Title:
Social media as a window onto public opinion: Language models are a game changer
Abstract: 
To quickly gain a qualitative sense of the opinions held by a large group of people, social media posts may be a promising resource. But several obstacles must first be overcome. (1) Social media’s massive volume is one of its greatest virtues as a data source but also makes it unreasonable to read each posts in a corpus; (2) The posting format is unstructured, often making it hard for a reader to extract the gist of each post, especially at scale; (3) the characteristics of users are generally unknown, making it hard to speak about who is posting what content.  This talk will present recent work carried out to address these challenges. Specifically, to address the fact that no one can – or has time to - read more than a small number posts, we ask a Large Language Model (LLM) to generate a summary of posts; we evaluate the quality of such summaries using crowd-sourced ratings.
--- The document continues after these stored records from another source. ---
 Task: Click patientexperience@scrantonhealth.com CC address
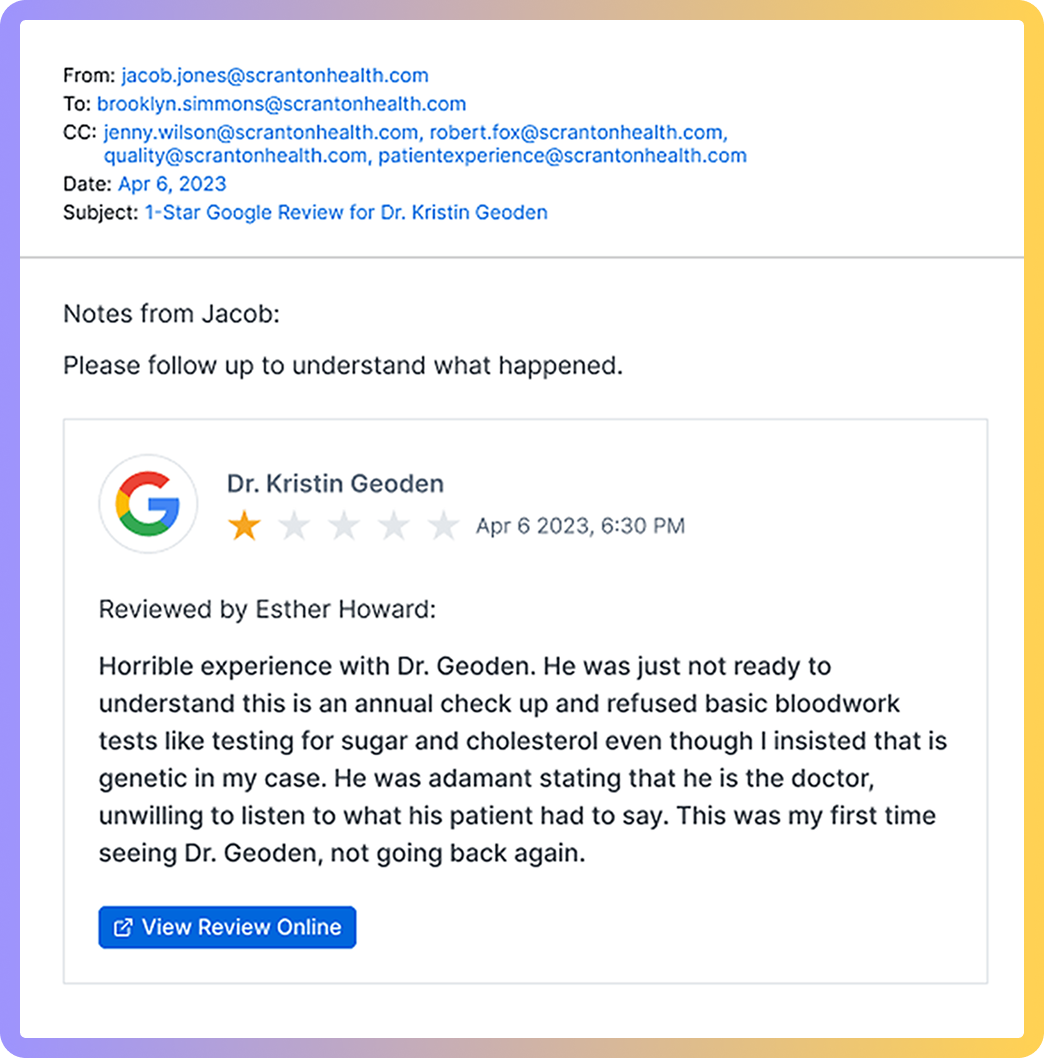pyautogui.click(x=562, y=156)
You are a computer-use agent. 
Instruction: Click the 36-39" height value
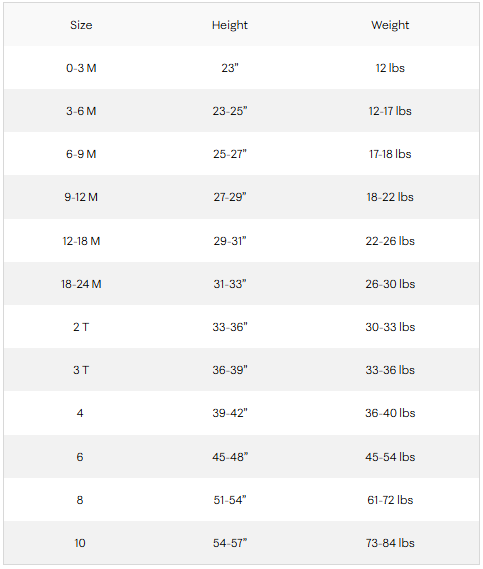click(230, 370)
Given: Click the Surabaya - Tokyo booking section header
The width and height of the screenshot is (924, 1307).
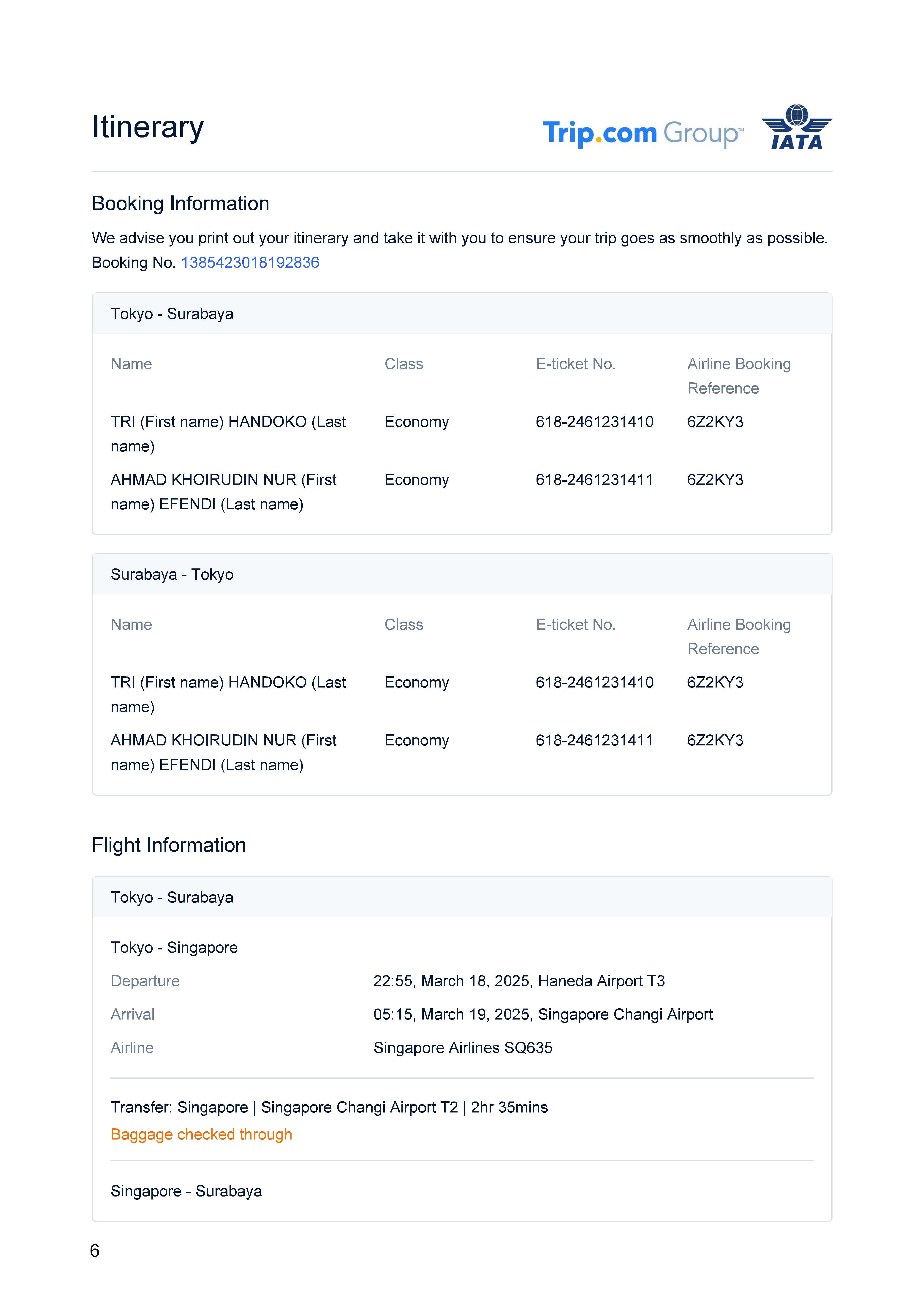Looking at the screenshot, I should (x=172, y=574).
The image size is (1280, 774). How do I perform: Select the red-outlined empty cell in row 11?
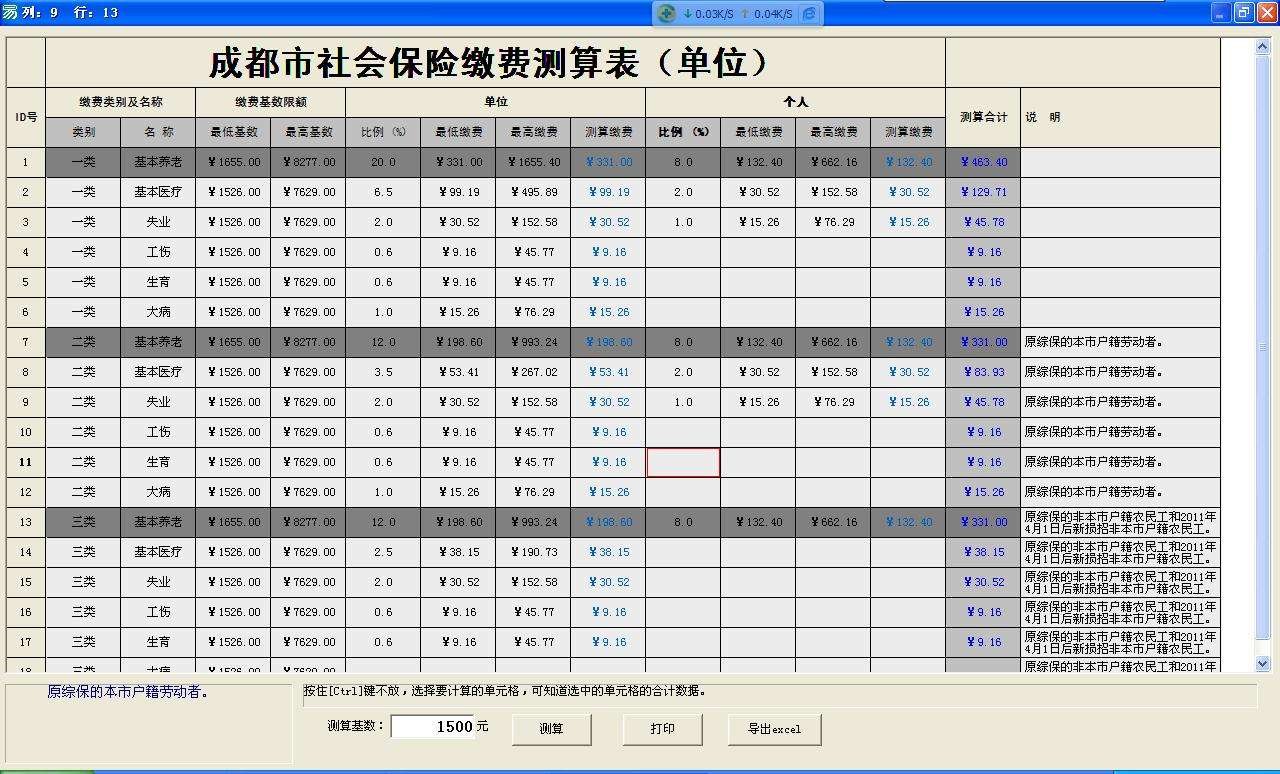tap(684, 462)
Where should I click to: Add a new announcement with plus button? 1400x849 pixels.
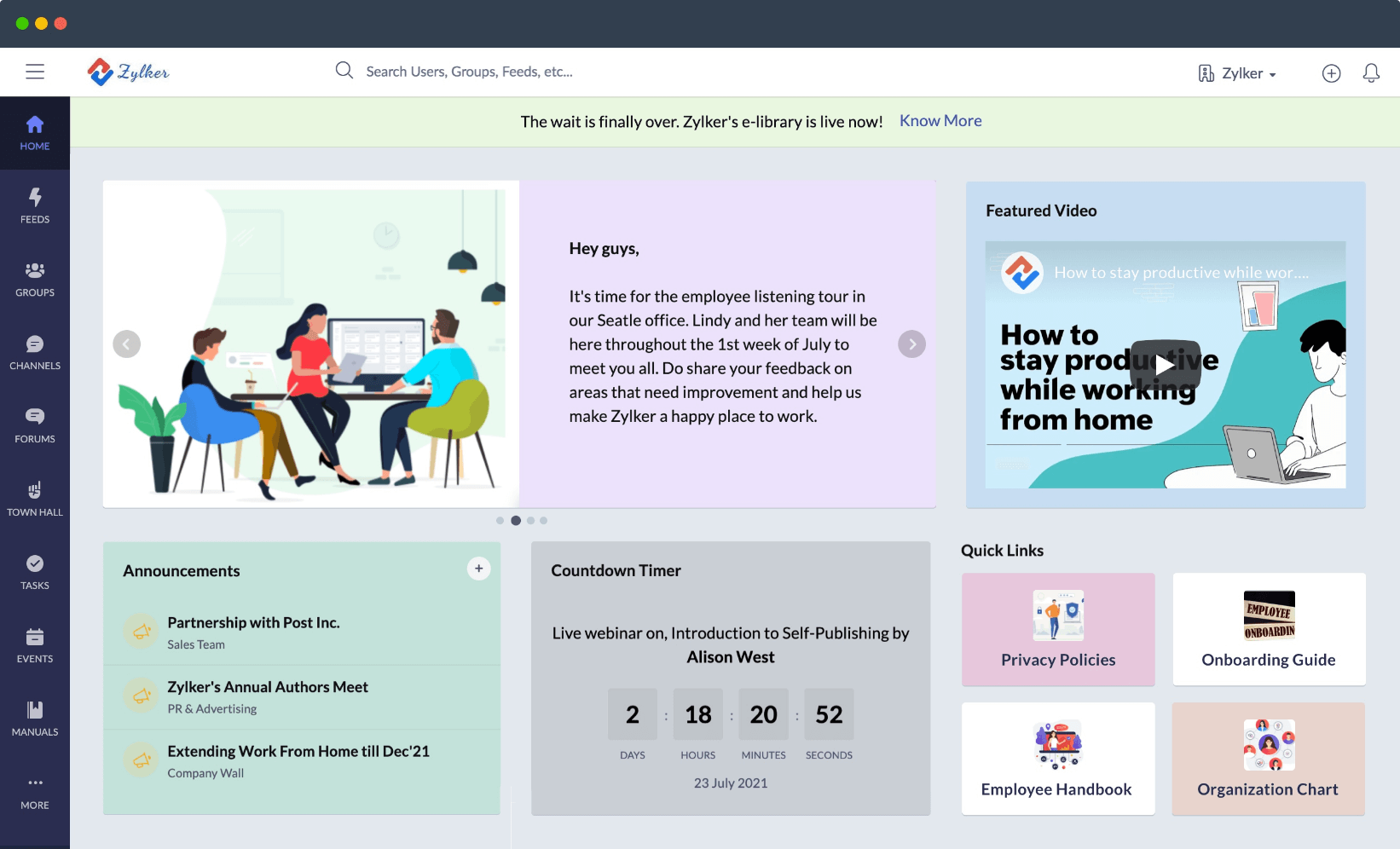[479, 569]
We address the challenges of extracting the gist of each post, particularly the key opinion on a topic (such as “favor” or “oppose”), by prompting a LLM to classify the stance of each post; we show that taking stance into account can help reveal alignment between patterns of posting over time (i.e., increases and decreases in volume of posts) and survey responses collected over the same interval. Finally, we describe our (in process) program to address the lack of information about who is posting content by inferring users’ characteristics such as age, education, and partisanship; this will be done by training a model (LLM or a pretrained, transformer model such as RoBERTa) to infer user characteristics. Our overall goal is to help researchers and other information seekers derive accurate, qualitative impressions about public opinion expressed in social media.